What you will do
Render every line of the data exactly as written, and leave out the pictures.

Provided data
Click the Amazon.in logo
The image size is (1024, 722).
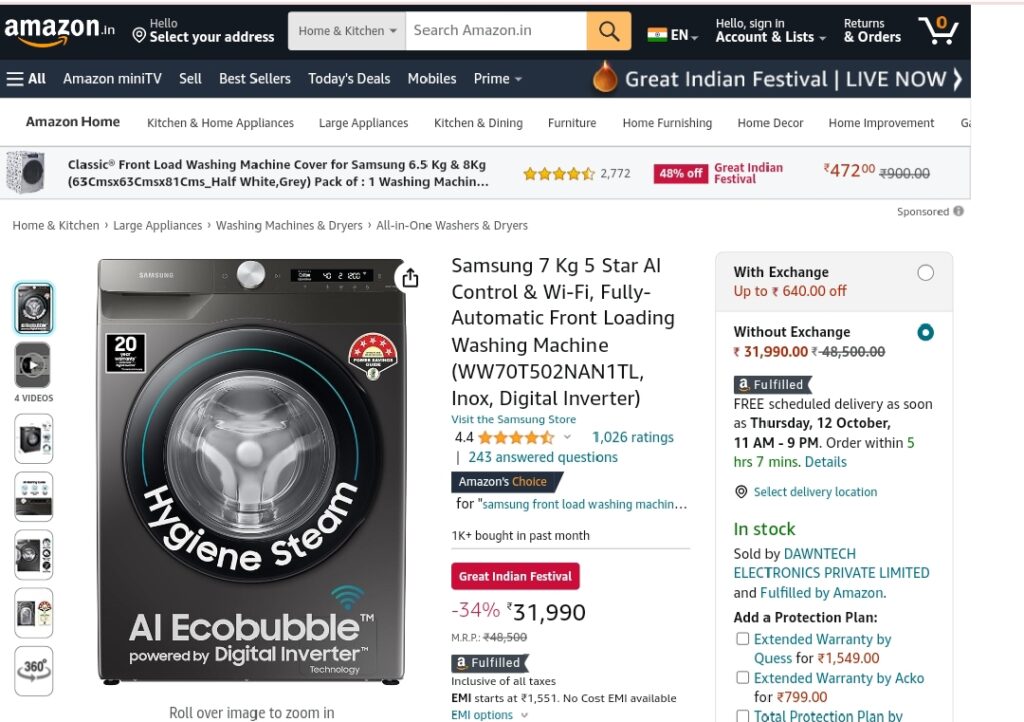coord(59,31)
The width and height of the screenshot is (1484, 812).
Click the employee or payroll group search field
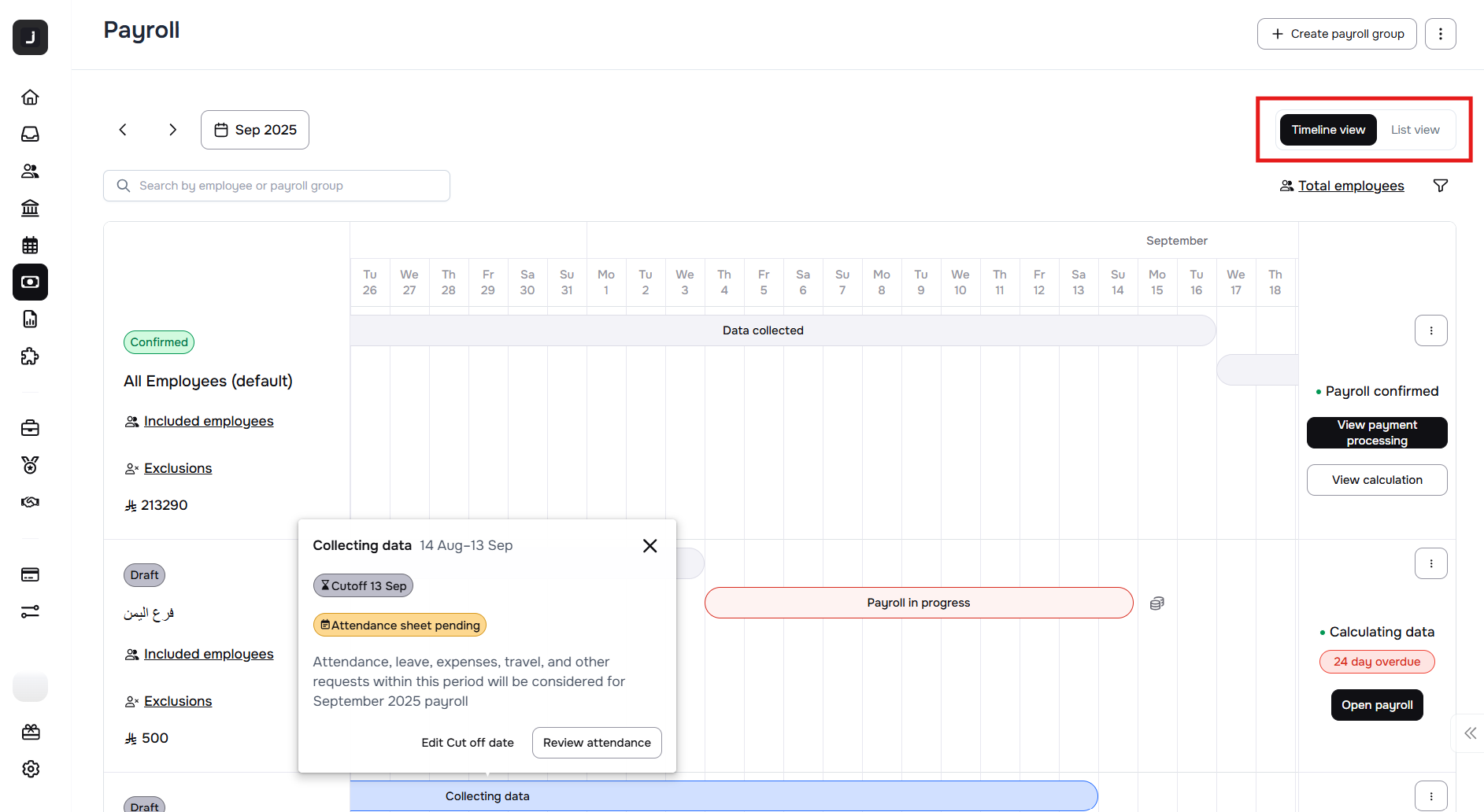[276, 186]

Response box
Click the Amazon.in logo
The image size is (1024, 722).
coord(59,31)
The width and height of the screenshot is (1484, 812).
Click the employee or payroll group search field
[276, 186]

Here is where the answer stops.